In one or more embodiments of the present invention, the inflator nozzle of each inflator may be of any shape, including but not limited to, circular, elliptical, triangular, rectangular and so forth. The inflator nozzle may have an average cross-sectional dimension of less than about 100 μm, less than about 10 μm, less than about 1 μm, less than about 100 nm, less than about 10 nm and so forth. The inflator nozzle may be flush with a microfluidic channel or, alternatively, may protrude into a microfluidic channel.
The microfluidic device of the present invention further comprises a mechanism for disrupting at least a portion of the interface between a droplet flowing in a microfluidic channel and a fluid in an inflator, resulting in inflation of a relatively controlled volume of fluid into the droplet and, hence, a respective increase in the volume of the droplet relative to the volume prior to inflation. An “interface”, as used herein when referring to the interface between a droplet and a fluid, is one or more regions where two immiscible or partially immiscible phases (e.g., a droplet and a fluid) are capable of interacting with each other. As a droplet passes the inflation interface and the microfluidic channel and upon disruption of the interface between the droplet and the fluid in the inflator, there is a relative flow of fluid from the inflator, via the inflator nozzle, into the droplet. As the droplet continues to flow past the inflation interface, there is a shearing force that breaks the contact between the droplet and the fluid, after which the interface is restored and fluid ceases to flow between the fluid and the droplet, ending droplet inflation.

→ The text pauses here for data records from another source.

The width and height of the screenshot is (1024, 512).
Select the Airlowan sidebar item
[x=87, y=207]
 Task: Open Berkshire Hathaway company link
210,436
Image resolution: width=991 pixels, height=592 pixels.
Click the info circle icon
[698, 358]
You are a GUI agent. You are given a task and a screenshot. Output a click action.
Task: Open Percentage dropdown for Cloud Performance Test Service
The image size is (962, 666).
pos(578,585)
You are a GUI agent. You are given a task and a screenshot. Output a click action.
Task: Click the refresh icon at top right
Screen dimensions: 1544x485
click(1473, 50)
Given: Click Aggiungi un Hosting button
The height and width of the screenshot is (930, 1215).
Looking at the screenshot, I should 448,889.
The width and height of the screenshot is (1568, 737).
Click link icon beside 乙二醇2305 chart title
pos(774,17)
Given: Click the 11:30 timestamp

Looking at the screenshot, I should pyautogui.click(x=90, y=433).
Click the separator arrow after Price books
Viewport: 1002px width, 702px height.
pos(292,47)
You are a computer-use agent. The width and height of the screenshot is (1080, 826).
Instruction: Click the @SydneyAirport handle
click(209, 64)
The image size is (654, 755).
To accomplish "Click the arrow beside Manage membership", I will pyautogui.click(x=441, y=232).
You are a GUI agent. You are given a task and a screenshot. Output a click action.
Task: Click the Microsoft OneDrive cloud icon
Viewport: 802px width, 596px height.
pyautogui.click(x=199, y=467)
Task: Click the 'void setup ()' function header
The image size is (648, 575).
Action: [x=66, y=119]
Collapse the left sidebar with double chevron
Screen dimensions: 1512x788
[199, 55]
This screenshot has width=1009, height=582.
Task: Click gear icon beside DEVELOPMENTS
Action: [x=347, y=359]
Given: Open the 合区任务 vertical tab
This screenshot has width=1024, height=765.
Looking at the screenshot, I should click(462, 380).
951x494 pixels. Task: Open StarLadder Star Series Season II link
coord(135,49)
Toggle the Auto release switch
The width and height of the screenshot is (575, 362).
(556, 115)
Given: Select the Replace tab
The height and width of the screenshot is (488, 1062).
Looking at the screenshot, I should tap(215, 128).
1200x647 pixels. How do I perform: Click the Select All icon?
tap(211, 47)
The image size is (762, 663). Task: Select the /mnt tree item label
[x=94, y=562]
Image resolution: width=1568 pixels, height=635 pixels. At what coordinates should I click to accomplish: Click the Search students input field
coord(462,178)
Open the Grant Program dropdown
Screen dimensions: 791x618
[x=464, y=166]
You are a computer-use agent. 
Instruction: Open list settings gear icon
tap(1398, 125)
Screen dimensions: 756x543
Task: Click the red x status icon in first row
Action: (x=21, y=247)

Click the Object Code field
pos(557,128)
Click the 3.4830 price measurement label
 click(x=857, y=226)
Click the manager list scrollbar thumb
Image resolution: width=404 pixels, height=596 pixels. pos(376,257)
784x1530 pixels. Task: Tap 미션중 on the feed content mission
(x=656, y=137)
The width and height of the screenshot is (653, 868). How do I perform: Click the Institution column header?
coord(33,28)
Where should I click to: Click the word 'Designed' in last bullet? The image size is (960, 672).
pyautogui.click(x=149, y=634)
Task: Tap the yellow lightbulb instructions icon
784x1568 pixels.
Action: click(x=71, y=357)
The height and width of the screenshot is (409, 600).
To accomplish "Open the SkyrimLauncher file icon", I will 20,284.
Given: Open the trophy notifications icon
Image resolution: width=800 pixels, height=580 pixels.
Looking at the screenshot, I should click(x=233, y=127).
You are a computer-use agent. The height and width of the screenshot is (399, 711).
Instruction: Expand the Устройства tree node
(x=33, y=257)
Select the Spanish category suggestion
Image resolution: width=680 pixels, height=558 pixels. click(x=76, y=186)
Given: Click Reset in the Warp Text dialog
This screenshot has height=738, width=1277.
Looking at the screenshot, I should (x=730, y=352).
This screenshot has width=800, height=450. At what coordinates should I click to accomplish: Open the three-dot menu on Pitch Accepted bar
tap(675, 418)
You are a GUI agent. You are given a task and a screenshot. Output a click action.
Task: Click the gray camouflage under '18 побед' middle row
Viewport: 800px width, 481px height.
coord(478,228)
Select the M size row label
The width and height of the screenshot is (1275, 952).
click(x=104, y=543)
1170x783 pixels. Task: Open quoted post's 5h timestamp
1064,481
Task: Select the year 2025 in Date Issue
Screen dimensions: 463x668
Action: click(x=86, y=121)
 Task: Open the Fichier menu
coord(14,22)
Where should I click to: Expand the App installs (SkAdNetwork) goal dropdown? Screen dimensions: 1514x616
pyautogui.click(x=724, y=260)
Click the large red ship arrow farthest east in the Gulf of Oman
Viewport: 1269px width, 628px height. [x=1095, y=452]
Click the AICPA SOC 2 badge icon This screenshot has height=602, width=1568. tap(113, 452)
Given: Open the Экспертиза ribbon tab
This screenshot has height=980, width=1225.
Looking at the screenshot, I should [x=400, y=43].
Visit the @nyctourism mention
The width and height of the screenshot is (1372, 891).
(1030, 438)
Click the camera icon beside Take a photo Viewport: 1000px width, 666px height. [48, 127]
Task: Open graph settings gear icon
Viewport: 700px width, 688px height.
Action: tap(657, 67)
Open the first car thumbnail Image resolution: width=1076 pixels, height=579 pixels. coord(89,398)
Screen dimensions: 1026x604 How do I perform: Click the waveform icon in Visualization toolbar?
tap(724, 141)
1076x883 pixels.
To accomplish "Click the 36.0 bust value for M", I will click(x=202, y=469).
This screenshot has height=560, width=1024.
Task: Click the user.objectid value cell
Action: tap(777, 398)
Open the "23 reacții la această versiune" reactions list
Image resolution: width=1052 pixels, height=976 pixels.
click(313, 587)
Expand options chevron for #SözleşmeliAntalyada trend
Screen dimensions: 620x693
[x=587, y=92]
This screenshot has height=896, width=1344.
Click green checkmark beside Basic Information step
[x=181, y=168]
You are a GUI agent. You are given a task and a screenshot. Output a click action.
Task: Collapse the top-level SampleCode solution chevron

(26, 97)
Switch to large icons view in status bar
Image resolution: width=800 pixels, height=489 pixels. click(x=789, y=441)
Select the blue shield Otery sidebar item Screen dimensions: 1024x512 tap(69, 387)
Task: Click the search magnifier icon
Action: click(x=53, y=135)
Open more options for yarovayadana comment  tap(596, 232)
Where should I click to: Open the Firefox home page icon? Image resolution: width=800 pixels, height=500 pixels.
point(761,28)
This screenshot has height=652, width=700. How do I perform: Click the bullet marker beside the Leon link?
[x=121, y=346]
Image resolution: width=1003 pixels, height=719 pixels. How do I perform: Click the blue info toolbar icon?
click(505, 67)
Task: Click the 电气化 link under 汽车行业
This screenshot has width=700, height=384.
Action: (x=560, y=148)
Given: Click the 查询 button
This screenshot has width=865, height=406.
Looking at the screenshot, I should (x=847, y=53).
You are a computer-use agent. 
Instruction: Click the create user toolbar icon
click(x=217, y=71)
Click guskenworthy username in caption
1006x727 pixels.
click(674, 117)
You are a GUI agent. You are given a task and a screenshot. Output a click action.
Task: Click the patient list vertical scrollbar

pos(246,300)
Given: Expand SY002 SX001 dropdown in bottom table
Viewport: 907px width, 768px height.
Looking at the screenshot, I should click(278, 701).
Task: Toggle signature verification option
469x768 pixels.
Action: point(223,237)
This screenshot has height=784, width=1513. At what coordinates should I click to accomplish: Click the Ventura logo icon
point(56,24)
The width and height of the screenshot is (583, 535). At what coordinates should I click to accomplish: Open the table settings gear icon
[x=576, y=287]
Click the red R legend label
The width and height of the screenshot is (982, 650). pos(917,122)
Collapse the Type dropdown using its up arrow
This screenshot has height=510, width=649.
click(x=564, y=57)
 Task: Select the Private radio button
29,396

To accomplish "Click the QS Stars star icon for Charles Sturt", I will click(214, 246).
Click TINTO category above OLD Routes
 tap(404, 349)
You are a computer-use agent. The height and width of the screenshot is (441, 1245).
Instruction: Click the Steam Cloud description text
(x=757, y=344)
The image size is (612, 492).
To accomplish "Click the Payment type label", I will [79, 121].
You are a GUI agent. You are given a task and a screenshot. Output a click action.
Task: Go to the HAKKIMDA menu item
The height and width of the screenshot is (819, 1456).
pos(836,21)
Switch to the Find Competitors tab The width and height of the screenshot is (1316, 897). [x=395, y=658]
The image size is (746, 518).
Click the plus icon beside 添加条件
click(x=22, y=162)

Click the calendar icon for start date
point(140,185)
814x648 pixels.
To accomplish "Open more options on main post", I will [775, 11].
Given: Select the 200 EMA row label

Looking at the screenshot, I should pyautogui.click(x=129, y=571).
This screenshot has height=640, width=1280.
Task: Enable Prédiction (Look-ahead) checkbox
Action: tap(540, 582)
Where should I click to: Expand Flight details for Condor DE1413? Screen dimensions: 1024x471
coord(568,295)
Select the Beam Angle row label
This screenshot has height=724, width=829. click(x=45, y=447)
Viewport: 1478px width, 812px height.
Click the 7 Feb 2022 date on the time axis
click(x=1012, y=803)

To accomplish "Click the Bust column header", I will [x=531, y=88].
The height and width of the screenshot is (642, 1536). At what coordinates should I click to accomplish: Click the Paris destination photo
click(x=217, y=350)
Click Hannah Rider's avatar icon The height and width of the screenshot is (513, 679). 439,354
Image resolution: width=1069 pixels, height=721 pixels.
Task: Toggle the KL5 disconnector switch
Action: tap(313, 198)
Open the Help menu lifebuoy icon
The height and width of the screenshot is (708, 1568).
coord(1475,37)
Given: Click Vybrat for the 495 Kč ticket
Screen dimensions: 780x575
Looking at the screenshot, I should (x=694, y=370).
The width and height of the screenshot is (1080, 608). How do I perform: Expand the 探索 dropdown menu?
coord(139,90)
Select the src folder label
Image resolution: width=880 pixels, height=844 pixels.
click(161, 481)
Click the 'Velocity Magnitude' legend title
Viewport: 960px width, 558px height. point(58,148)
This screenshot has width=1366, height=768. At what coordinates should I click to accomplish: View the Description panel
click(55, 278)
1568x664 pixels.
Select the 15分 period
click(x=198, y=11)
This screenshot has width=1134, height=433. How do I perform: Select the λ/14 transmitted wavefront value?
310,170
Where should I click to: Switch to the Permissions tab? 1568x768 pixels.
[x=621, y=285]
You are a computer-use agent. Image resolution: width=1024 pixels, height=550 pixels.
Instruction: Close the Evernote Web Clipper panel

The volume, direction and rate of fluid inflation may be controlled by adjusting or modifying various factors of the droplets, fluid, and/or microfluidic device components, including but not limited to, the mechanism of disrupting the interface between the droplet and the fluid (discussed further below); the curvature and/or velocity of the droplet; the pressure in the inflator and/or the microfluidic channel relative to one another; the surface tension of the droplet; the surface tension of the fluid; the geometry of the inflator nozzle, inflator and/or microfluidic channel, and so forth as will be known and appreciated by one of skill in the art. The above factors may, in some instances, result in forces acting on the microfluidic device of the present invention, as described below.
For example, the inflator nozzle should be constructed such that the pressure of the microfluidic device may be balanced to substantially prevent the fluid in the inflator from flowing out of the inflator nozzle unless there is a droplet in direct contact with the inflation interface and there is sufficient activation energy to foster inflation of fluid into the droplet. Accordingly, when there is no droplet in direct contact with the inflation interface or, in instances where there is a droplet in direct contact with the inflation interface but there is no mechanism for disrupting the interface between the droplet and fluid, there is substantially no net positive or net negative flow of volume into the droplet because the forces pushing fluid out of the inflator and into the droplet are substantially balanced by the forces pushing fluid out of the droplet and into the inflator. Accordingly, the microfluidic device of the present invention is constructed to substantially prevent dripping of fluid from an inflator into a microfluidic channel when there is no droplet in direct contact with the respective inflation interface or, in instances where there is a droplet in direct contact with an inflation interface but there is no mechanism for disrupting the interface between the droplet.
The mechanism for disrupting the interface between a droplet and a fluid may be selected from any passive or active method, or combinations thereof, known and appreciated by one of skill in the art. Xu, et al., “Droplet Coalescence in Microfluidic Microfluidic devices”, Micro and Nanomicrofluidic devices (2011) vol. 3, no. 2, pp. 131-136, the entirety of which is incorporated herein by reference, describes many interface disruption mechanisms in the context of droplet coalescence but the same apply for inflation of droplets with multiple substantially controlled volumes of fluid, as will be known, understood and appreciated by one of skill in the art.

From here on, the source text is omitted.